Why did you choose to study Management?

An executive position was my number one career goal when I started my first job as an engineer. At that time, those positions were a natural progression in engineering careers: companies promoted their experienced engineers with specific expertise to managerial positions to avoid losing them to their competitors. Many of my managers were outstanding engineers but lacked adequate skills to lead the work processes effectively and efficiently. That is why I decided to continue my graduate studies in the business field, and focus my efforts on operations and supply chain management.

You have several years of experience working in engineering and quality management. How did this experience inform your research?

I worked for two years as a Process Engineer and then for six years as a Quality/HSE Manager in engineering and construction fields. That is where I learned that to thrive and foster their longevity, businesses should place sustainability at the heart of their strategy. This can help these organizations minimize the negative effects of their operations and products on the environment and society and create value beyond their own financial gains. I believe it is crucial that organizations entwine their decision-making and strategic planning processes with environmental and societal considerations, including the safety and wellbeing of their employees, their customers, and the communities around them. Therefore, I focused my research on sustainable operations and supply chains.

What are the most significant highlights from your research?

A major stream of my research explores supply chain sustainability from a risk perspective and investigates the role of decision makers in this process. Specifically, suppliers’ social or environmental misconducts such as unsafe sweatshop working conditions, unfair wages, child/forced labor, discrimination, the use of hazardous material in products, deforestation practices, air or water or soil pollution can lead to significant reputational risks for the buying firms.  

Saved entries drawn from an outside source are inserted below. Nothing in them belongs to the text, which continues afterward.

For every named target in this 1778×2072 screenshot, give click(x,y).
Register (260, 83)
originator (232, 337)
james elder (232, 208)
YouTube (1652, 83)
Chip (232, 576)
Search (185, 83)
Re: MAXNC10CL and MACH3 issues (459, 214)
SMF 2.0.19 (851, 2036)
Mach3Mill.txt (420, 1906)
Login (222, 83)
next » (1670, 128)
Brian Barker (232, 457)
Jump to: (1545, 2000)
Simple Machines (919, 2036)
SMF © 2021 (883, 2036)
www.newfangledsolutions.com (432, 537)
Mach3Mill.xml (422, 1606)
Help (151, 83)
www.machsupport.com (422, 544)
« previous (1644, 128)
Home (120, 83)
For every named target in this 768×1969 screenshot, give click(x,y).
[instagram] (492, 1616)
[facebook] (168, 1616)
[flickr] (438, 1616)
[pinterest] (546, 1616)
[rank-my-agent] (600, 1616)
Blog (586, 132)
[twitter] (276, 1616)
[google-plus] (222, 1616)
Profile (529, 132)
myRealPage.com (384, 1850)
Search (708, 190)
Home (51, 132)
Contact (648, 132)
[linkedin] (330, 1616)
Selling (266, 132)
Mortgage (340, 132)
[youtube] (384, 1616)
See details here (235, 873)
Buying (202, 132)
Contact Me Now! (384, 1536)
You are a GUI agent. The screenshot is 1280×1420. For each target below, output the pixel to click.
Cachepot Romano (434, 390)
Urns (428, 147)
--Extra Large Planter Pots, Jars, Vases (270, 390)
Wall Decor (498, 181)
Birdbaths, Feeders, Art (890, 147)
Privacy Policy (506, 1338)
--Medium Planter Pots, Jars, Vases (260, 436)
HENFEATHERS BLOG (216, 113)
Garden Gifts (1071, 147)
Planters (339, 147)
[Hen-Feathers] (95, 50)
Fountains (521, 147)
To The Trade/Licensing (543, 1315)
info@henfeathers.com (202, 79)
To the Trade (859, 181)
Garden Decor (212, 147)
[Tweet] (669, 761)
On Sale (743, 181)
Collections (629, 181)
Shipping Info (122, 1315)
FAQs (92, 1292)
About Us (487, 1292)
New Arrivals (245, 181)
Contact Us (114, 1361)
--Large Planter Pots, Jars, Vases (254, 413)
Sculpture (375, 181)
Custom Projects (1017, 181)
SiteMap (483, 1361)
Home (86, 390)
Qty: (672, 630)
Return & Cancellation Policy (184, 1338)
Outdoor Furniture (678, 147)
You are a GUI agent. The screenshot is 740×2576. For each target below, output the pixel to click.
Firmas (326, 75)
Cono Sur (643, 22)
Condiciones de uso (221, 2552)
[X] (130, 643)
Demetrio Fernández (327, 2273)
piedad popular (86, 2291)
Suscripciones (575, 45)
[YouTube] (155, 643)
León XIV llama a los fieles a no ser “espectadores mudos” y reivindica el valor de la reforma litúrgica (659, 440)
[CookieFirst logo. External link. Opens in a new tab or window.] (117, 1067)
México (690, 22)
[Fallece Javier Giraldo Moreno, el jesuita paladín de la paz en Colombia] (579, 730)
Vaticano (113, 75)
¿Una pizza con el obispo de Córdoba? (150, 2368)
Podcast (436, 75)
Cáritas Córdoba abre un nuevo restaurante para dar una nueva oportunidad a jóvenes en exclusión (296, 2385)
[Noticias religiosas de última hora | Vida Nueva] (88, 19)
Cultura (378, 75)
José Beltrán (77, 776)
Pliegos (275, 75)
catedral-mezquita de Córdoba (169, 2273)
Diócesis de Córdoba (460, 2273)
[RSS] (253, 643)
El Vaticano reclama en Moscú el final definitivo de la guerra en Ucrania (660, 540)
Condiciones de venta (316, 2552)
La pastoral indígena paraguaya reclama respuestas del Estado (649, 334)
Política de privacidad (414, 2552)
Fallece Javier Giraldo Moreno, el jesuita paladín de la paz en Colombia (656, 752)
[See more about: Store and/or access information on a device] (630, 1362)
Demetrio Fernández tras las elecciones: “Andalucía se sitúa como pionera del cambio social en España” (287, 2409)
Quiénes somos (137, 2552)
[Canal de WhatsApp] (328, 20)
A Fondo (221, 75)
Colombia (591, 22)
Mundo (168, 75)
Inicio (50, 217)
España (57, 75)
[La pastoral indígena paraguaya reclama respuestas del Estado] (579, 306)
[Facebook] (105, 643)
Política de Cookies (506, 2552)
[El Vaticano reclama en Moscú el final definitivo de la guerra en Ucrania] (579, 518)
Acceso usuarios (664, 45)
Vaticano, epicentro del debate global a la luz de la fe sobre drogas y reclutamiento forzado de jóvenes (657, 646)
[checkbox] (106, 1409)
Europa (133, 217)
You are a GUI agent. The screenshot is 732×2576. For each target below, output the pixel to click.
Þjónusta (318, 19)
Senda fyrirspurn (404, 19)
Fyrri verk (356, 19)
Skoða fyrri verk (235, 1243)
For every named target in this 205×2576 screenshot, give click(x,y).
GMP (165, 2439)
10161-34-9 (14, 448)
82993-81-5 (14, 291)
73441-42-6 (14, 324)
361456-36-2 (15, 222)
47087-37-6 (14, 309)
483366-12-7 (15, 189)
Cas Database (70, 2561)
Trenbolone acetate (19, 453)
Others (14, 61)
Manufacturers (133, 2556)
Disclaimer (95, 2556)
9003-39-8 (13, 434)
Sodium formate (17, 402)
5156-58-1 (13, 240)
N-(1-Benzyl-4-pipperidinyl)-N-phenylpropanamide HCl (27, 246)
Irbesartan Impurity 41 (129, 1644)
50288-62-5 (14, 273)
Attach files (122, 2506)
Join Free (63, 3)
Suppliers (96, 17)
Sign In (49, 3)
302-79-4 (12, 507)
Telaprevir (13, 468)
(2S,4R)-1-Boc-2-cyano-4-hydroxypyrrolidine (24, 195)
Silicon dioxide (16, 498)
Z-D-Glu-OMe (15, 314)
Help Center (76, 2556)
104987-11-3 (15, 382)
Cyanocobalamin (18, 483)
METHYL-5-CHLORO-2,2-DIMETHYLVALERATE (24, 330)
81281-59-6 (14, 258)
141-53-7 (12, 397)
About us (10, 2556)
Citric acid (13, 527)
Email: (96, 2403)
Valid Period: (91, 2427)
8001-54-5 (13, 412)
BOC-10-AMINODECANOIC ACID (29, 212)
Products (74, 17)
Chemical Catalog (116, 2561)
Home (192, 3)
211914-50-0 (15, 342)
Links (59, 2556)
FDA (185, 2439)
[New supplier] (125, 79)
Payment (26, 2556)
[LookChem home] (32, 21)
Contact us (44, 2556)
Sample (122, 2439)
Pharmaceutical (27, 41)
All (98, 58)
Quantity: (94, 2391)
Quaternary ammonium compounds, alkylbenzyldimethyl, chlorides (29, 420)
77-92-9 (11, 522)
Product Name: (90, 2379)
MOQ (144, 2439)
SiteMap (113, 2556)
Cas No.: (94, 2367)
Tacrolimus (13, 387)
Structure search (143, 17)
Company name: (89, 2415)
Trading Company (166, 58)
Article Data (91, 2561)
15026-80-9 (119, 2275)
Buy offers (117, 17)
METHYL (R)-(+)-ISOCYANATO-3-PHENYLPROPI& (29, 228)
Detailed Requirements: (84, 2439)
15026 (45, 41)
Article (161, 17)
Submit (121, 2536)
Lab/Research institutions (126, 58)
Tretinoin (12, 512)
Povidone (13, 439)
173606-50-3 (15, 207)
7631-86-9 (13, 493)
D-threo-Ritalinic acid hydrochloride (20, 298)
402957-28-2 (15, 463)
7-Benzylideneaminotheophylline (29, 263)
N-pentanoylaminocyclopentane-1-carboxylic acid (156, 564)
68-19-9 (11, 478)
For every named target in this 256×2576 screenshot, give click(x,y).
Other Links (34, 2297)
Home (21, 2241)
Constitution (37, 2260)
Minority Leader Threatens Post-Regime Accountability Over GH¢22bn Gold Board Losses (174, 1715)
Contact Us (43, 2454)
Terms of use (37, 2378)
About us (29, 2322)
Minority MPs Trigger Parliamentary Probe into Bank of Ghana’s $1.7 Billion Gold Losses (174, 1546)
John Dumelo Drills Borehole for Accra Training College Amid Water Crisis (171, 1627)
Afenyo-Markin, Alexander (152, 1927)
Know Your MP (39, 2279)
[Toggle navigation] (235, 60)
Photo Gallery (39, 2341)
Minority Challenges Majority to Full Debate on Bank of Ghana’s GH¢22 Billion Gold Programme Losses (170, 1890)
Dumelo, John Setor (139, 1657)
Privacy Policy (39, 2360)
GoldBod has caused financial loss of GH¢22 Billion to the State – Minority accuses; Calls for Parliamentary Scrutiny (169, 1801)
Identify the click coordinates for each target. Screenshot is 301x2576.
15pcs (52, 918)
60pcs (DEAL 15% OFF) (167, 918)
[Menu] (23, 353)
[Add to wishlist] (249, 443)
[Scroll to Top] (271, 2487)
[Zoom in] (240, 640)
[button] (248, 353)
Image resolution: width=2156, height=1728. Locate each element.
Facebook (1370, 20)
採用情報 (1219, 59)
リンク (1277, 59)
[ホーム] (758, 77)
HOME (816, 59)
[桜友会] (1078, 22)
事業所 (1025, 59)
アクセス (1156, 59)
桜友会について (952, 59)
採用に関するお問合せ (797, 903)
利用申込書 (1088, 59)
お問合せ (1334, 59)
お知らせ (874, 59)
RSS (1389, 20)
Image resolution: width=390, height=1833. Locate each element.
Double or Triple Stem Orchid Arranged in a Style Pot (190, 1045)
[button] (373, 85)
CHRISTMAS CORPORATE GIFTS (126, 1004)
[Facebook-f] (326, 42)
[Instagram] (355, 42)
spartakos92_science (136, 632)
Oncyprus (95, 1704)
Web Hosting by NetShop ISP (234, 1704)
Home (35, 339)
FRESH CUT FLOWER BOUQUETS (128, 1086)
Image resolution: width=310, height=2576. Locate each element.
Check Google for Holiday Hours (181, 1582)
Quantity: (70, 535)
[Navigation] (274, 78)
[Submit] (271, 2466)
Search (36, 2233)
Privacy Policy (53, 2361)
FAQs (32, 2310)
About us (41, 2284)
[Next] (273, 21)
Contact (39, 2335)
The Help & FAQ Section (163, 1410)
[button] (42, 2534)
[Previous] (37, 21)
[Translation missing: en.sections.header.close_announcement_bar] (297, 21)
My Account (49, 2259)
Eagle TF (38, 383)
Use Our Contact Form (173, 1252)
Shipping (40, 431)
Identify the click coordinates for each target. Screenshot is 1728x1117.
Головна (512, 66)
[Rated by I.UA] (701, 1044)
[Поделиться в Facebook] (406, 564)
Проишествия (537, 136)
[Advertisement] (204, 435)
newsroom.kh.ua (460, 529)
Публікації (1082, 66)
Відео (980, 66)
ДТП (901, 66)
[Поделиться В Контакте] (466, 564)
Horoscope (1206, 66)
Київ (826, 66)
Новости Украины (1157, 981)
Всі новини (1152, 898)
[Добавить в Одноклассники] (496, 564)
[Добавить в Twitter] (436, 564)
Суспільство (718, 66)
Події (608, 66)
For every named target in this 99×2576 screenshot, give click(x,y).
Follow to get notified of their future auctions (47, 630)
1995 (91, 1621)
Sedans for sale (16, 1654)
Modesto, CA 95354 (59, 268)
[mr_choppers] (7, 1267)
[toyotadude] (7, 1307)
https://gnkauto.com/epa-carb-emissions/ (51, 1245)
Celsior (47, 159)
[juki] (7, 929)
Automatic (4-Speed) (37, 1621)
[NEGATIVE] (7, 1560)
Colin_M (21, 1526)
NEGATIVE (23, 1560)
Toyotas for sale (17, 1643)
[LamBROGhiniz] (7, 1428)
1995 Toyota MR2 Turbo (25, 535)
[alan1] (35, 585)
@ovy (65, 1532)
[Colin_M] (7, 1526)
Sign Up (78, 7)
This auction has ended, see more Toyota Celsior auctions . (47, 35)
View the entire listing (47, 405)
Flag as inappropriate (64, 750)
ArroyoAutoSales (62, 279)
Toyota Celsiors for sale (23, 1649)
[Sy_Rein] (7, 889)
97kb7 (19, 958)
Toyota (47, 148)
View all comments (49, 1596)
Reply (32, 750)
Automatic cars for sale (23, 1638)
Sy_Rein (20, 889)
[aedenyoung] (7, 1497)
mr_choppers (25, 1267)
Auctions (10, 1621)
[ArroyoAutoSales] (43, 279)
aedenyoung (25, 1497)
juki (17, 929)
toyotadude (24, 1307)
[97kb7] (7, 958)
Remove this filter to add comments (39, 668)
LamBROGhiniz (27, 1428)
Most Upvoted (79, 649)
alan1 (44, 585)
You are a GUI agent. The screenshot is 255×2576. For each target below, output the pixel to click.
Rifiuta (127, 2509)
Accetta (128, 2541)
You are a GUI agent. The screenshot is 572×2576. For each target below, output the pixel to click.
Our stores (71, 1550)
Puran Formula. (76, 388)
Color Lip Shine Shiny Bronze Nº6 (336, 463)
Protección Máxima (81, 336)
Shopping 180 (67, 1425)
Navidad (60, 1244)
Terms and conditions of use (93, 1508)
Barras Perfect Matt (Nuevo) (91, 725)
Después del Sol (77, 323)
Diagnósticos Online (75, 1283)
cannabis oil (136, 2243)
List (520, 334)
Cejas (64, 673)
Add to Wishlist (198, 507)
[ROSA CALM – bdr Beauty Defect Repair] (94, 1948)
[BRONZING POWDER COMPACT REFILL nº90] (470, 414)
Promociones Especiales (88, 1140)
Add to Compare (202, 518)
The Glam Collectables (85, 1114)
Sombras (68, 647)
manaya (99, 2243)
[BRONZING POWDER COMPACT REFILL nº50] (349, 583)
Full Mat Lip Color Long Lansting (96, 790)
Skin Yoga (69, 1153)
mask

My latest publication “Mitigation, Avoidance, or Acceptance? Managing Supplier Sustainability Risk ” presents three risk management strategies applied by buyers: terminating the relationship with the supplier, monitoring or collaborating with the supplier, and simply doing nothing. Our findings suggest that when managers perceive high levels of risk and have more power in the relationship, they pursue more proactive and effective strategies, like supplier collaboration.

How can your research influence the public sector or business communities in Canada?

Rigor and practical relevance of scholarly research to real-world problems can both contribute to local communities and lead to higher-level engagements with national and international reach. Therefore, I undertake empirical studies to address contemporary managerial challenges such as sustainability, climate change, and corporate social responsibilities, which have become vital components of many global organisations’ strategic portfolio in recent years. My research insights can contribute to making the businesses and their value chains more “sustainable”! I hope my results will benefit decision makers in public and private, for-profit and not-for-profit sectors, who advocate for the environment and society.